By the time Kel reached the end of her second meandering furrow, she had begun to think longingly of latrine duty. She stopped for a ladleful of water, envying the way Adner and the others moved steadily across the ground, making rows as neat as razor cuts, turning up rich black earth.
Her fingers twinged as she took up the reins again. Kel looked for the source and found, to her horror, that she was developing a blister.

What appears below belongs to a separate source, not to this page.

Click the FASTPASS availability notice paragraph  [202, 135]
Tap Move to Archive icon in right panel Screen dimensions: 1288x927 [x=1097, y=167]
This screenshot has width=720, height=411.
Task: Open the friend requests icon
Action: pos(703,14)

A blister! she thought, cross. These reins were nothing like those she used in riding. As if I were some lily-handed noble, good only for poems and dancing! She smacked the ox with the reins more firmly than she had before. The ox looked back at her, startled. Something in the way Kel scowled at him seemed to convince him that she would accept nothing but motion.
Kel was turning him a third time when sparrows darted out of the woods thirty yards ahead, cheeping the alarm. Seconds later came horn calls. Merric had sighted the enemy in the woods. The sparrows flew straight at Kel. All but one dropped to the ground and nibbled grass seed. The one was a bird Kel recognized, the male she called Duck because his lack of a tail gave him a duck-shaped behind. He hovered before her.
“How many?” Kel asked, and stretched her hand out, palm-down. Duck stooped to tap her hand three times before he lit on the plow. ??
?Fifteen, is it?” Kel murmured. She listened to horn calls as she trotted back to the spot where her glaive leaned against the water cart. Merric had the Scanrans on the run. He wanted soldiers from Haven to strike the enemy as he drove them toward the river. Unless he’d lost men, his strength was at eleven, counting his own sword, against fifteen Scanrans. Haven’s soldiers might not reach the field before the enemy came into sight. She had an opportunity here, if she cared to take the risk.
Kel looked at her companions: they were trying to unhitch their plows. She held up a hand palm-out, the “wait” signal, and walked over to them.
“Get your bows; prepare to shoot,” she called, her voice no louder than necessary. In the distance she heard the sounds of battle approaching. “They’ll come out of the north woods. Turn side-on to them so they won’t see your bows. As soon as you have a clean shot at one, in your range, take it. Try not to shoot our soldiers. Lord Wyldon won’t give me any more.”
Adner grinned wolfishly as he stood clear of his plow. His stance was easy, his crossbow held down against his side. It was already cocked with a bolt in the notch. Unlike longbows, whose strings went loose if the bow was kept strung for too long, crossbows could be readied to shoot and set aside until needed.
The other workers, women and men, didn’t share Adner’s comfortable readiness. Some fumbled as they strung their bows. One dropped an arrow. Kel didn’t even try to reach her bow nearby. If these people could help Merric’s soldiers without her assistance, it would be a victory everyone in Haven would celebrate.
She saw movement among the trees. The sound of men’s shouts and the crash of running horses announced the arrival of the fight. Out of the woods burst eight or nine men in Scanran dress: rough reddish tunics and strapped-on leggings. One of them went down, an arrow in his back. Then came Merric and his squad, ducking to avoid the last branches of the trees, swords unsheathed.